The story starts in 2010, when the U.S. Securities and Exchange Commission filed suit against Halek for raising $22 million from investors he cold-called with some pie-in-the-sky projections for the rate of return on their money. That investment was a collection of drilled and yet-to-be-drilled wildcat wells that were speculative at best. Wells previously drilled in the area didn't produce the kind of volumes that would earn investors remotely the kind of double or triple return Halek promised. Nor did any of the wells they'd already sunk. They were, as it turned out, spun from whole cloth by a couple of guys with no experience in geology or the oil and gas business.
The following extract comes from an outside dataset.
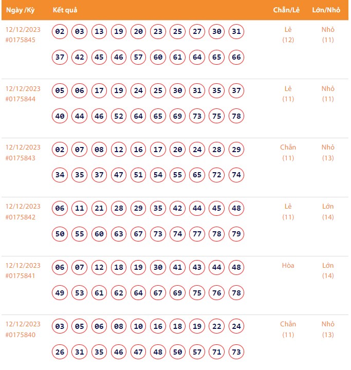This screenshot has height=370, width=351.
Task: Click ball 78 in draw #0175844
Action: point(236,116)
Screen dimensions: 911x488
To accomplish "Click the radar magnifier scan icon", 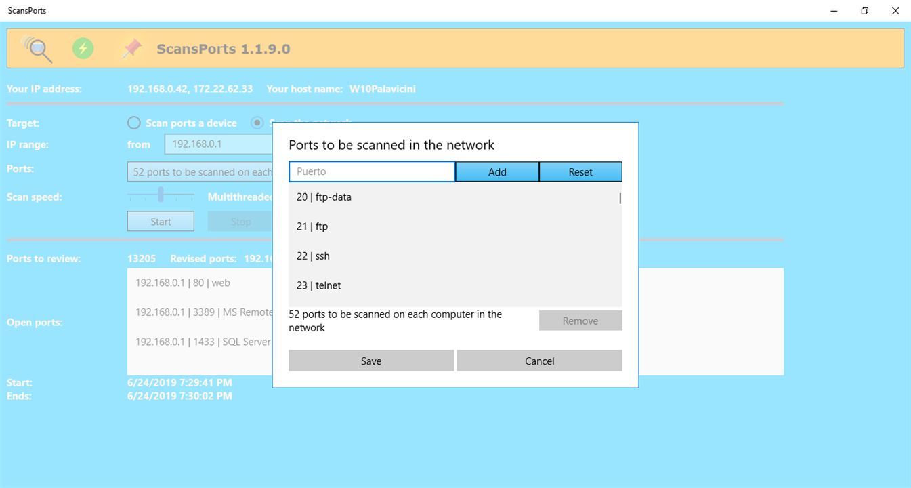I will click(x=37, y=49).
According to the complaint, the company and its affiliates regularly inflated costs, padding their own profits. They spun tales of lucrative gas wells, only the gas wells weren't anywhere near a pipeline.

A federal judge ordered Halek and the SEC to enter into mediation to settle what he owed in disgorgement and civil penalties. After a whole bunch of not settling, the district court entered a finding of fact, accusing Halek of fraudulently enriching himself to the tune of more than $21 million, plus interest and $50,000 in civil penalties. Halek appealed and, last week, he lost. He's on the hook for $26 million.

But, apparently, as all of this transpired, he was getting into a whole other different kind of trouble up in North Dakota's booming Bakken Shale. In 2011, one of his frack water pits overflowed into drainage because of snow-melt, according to EnergyWire. Halek paid a small fine and carried on. The well that pit served wasn't good for much more than producing water, so Halek applied to have it converted to a waste-water injection well.

According to state officials, he didn't wait for the green light and proceeded with lucrative disposal operations before installing the mandated three layers of steel casing to protect surrounding groundwater. Halek, for his part, claims the well was properly cased, EnergyWire reports.

Said a North Dakota regulators: "The violations admitted by Halek are among the most egregious violations ever pursued by the commission."

The state hasn't found evidence of contamination yet, but said that the risk is high. If the waste water does find its way into aquifers, they fear clean-up might be impossible.

Halek, ever the wily one, says he'd actually transferred control over that well to someone else by that point. The state says he can't simply transfer wells at his convenience, which would kind of defeat the purpose of regulation. The North Dakota Bureau of Criminal Investigations has filed charges against the former associate Halek transferred control of the well to. And the State Department of Mineral Resources wants Halek to pay a $1.5 million fine.

Halek, as we mentioned earlier, is having a really, really bad month.